According to Yuxin Tong, an industrial and systems engineering graduate student and first author of the published study, the ultimate goal is to create engineering practices and processes that can reach as many people as possible, starting with an effort to help develop a prosthetic for local teenager Josie Fraticelli.
« Hopefully, every parent could follow the description from the paper we published and develop a low-cost personalized prosthetic hand for his or her child, » Tong said.
To develop the prosthetics integrated with electronic sensors, the researchers started with a 3D scan of a mould of the Fraticelli’s limb. They then used the 3D scanning data to guide the integration of sensors into the form-fitting cavity of the prosthetic using a conformal 3D printing technique.
« Personalizing and modifying the properties and functionalities of wearable system interfaces using 3D scanning and 3D printing opens the door to the design and manufacture of new technologies for human assistance and health care as well as examining fundamental questions associated with the function and comfort of wearable systems, » said Blake Johnson, a Virginia Tech assistant professor in industrial and systems engineering.
Johnson’s research into prosthetic hands was inspired when he learned about his colleague’s daughter, Josie Fraticelli, then 12-years old, who had been born with amniotic band syndrome. While in utero, the development of her hand stopped. String-like amniotic bands restricted blood flow and affected the development of right hand, causing a lack of formation beyond the knuckles.
Johnson used his related research expertise in additive biomanufacturing and a team of interdisciplinary undergraduate researchers to 3D print the bionic hand for Fraticelli that would become the basis of the now-published research.
As they worked with Fraticelli, they continued tweaking the prototype prosthetic by developing new additive manufacturing techniques that would allow for a better fit to Fraticelli’s palm, creating a more comfortable, form-fitting prosthetic device.

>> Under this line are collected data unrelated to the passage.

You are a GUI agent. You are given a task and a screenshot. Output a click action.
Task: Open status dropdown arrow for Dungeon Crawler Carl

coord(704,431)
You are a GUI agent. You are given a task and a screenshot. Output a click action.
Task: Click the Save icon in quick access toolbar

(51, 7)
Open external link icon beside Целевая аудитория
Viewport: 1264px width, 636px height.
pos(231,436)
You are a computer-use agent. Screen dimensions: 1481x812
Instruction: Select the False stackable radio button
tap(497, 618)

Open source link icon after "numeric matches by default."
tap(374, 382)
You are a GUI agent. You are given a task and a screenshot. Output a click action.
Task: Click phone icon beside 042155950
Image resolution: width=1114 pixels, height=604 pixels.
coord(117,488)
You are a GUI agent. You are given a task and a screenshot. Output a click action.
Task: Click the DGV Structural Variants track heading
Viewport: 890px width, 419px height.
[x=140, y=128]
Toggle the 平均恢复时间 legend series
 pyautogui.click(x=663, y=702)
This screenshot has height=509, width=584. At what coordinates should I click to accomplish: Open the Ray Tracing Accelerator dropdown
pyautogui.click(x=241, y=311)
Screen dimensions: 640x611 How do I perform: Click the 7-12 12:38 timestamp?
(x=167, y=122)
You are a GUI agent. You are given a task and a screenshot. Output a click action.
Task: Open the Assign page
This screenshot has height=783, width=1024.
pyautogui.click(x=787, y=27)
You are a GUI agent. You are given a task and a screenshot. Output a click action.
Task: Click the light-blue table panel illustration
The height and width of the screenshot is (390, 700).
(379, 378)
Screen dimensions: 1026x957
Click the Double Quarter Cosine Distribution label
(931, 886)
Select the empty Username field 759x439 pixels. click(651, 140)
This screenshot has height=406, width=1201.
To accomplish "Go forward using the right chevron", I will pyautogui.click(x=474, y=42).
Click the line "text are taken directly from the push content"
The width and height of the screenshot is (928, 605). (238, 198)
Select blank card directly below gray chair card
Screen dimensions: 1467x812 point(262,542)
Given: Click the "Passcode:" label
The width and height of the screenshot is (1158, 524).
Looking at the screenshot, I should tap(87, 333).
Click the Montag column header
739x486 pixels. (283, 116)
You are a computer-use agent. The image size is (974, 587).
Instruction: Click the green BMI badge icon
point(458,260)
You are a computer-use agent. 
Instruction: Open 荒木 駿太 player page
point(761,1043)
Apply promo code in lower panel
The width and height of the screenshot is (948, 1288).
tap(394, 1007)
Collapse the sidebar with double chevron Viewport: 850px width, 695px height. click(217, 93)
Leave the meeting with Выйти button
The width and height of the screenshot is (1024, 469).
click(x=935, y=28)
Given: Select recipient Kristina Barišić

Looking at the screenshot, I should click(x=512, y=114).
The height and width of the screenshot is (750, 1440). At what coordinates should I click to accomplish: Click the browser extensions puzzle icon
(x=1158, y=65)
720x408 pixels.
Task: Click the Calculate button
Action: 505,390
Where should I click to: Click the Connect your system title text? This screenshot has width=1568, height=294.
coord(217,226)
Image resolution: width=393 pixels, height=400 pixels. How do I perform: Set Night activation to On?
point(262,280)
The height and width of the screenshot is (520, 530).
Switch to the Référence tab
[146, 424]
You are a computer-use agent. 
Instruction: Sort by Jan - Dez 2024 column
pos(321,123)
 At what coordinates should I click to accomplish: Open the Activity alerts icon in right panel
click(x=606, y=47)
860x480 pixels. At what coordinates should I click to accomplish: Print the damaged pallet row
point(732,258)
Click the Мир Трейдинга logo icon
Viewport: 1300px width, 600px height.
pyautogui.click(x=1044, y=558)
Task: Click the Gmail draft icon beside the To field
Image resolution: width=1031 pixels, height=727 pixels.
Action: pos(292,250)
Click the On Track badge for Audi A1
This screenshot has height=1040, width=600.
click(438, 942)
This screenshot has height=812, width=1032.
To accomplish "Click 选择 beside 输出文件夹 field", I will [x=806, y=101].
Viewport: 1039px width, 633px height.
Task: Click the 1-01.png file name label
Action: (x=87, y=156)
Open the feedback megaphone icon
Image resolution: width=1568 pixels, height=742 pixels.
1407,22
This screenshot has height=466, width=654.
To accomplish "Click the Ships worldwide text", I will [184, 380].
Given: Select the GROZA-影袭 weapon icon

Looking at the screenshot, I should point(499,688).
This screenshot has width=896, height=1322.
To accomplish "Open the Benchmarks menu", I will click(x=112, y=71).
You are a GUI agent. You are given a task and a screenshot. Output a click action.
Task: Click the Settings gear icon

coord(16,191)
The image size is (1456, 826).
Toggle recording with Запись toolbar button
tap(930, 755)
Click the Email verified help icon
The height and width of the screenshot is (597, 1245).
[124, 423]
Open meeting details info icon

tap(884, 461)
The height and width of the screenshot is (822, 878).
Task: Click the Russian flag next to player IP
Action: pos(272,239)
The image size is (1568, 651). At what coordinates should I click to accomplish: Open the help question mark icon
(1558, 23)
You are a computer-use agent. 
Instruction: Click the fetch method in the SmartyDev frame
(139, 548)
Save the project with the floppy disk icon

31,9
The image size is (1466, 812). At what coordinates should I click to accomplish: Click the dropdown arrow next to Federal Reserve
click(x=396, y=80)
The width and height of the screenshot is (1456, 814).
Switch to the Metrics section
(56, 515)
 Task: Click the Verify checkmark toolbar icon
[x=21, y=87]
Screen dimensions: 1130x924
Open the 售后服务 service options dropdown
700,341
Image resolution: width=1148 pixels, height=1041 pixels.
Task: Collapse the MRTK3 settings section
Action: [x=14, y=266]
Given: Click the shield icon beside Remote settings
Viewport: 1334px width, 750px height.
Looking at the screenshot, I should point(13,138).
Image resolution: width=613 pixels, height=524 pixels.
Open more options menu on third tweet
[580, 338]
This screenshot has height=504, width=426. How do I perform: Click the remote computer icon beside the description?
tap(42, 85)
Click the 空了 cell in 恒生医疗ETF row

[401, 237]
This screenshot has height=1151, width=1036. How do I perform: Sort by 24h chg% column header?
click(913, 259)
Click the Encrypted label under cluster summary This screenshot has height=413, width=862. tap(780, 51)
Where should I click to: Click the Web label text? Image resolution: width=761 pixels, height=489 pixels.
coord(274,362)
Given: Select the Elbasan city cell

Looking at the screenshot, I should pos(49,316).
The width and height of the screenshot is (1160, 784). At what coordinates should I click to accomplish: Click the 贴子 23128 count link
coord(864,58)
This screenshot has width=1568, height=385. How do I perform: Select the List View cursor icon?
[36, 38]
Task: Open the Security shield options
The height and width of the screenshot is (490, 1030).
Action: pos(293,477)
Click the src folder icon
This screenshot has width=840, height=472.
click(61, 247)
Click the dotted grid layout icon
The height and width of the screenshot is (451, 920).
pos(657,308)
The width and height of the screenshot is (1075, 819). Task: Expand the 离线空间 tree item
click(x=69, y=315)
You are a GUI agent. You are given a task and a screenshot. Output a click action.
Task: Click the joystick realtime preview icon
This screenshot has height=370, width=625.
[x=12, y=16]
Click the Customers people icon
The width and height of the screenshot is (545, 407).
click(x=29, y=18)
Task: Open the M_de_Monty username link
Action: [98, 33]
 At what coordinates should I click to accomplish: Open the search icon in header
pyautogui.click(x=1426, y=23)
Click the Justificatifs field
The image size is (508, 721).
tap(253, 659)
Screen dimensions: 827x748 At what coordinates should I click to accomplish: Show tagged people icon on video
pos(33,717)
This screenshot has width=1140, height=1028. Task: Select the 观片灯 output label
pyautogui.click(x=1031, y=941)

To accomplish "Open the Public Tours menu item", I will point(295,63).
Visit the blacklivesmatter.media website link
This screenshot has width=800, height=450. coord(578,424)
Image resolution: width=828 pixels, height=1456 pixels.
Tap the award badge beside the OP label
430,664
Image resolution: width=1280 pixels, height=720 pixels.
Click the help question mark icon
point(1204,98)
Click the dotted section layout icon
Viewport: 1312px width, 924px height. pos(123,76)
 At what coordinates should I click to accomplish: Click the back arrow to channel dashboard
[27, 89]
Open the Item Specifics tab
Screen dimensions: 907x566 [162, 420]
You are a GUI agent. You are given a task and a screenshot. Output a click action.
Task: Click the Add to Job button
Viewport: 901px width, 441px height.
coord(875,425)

They found that contact between Fraticelli’s tissue and the prosthesis increased nearly fourfold compared to non-personalized devices. This increased contact area helped them pinpoint where to deploy sensing electrode arrays to test the pressure distribution, which helped them to further improve the design.
Sensing experiments were conducted using two personalized prosthetics with and without sensing electrode arrays. By running these experiments with Fraticelli, they found that the pressure distribution was different when she relaxed her hand versus holding her hand in a flexed posture.
« The mismatch between the soft skin and the rigid interface is still a problem that will reduce the conformity, » said Tong. « The sensing electrode arrays may open another new area to improve the prosthetics design from the perspective of distributing a better balance of pressure. »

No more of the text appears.